Segment Start: SUPPLIED DATA
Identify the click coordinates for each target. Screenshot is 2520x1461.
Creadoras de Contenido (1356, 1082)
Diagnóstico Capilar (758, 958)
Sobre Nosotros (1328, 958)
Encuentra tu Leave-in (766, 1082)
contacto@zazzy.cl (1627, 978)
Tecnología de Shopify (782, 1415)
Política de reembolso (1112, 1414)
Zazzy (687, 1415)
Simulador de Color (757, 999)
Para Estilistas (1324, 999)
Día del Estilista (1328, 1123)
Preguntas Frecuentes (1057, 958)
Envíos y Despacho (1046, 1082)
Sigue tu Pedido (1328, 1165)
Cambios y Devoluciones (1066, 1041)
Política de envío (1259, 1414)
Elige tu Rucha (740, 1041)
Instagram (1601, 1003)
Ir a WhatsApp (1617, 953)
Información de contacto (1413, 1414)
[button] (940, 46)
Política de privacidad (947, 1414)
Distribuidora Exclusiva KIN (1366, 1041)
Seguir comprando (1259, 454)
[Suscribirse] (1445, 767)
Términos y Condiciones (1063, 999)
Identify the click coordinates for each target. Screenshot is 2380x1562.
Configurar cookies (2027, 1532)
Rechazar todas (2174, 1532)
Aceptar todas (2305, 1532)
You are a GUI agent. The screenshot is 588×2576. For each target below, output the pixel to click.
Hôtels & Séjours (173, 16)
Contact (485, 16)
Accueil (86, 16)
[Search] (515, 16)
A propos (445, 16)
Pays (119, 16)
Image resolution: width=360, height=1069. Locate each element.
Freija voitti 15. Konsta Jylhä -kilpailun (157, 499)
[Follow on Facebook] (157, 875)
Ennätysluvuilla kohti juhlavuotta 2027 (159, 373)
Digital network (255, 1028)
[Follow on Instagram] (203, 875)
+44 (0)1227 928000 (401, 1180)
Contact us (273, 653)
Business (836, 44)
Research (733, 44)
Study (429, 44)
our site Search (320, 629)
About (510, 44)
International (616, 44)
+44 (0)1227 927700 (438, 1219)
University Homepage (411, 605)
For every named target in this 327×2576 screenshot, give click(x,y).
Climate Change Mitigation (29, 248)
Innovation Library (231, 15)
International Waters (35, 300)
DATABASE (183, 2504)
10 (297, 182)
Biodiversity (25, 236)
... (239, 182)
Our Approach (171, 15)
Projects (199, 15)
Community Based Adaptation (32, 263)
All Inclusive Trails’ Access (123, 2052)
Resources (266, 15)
Segment End: SUPPLIED DATA
TASK>
Take the line above containing "Instagram (1601, 1003)", the line containing "Términos y Condiciones (1063, 999)", and all lines in between, and copy them exactly without anything else.

EXERCISE ANSWER>
Instagram (1601, 1003)
Ir a WhatsApp (1617, 953)
Información de contacto (1413, 1414)
[button] (940, 46)
Política de privacidad (947, 1414)
Distribuidora Exclusiva KIN (1366, 1041)
Seguir comprando (1259, 454)
[Suscribirse] (1445, 767)
Términos y Condiciones (1063, 999)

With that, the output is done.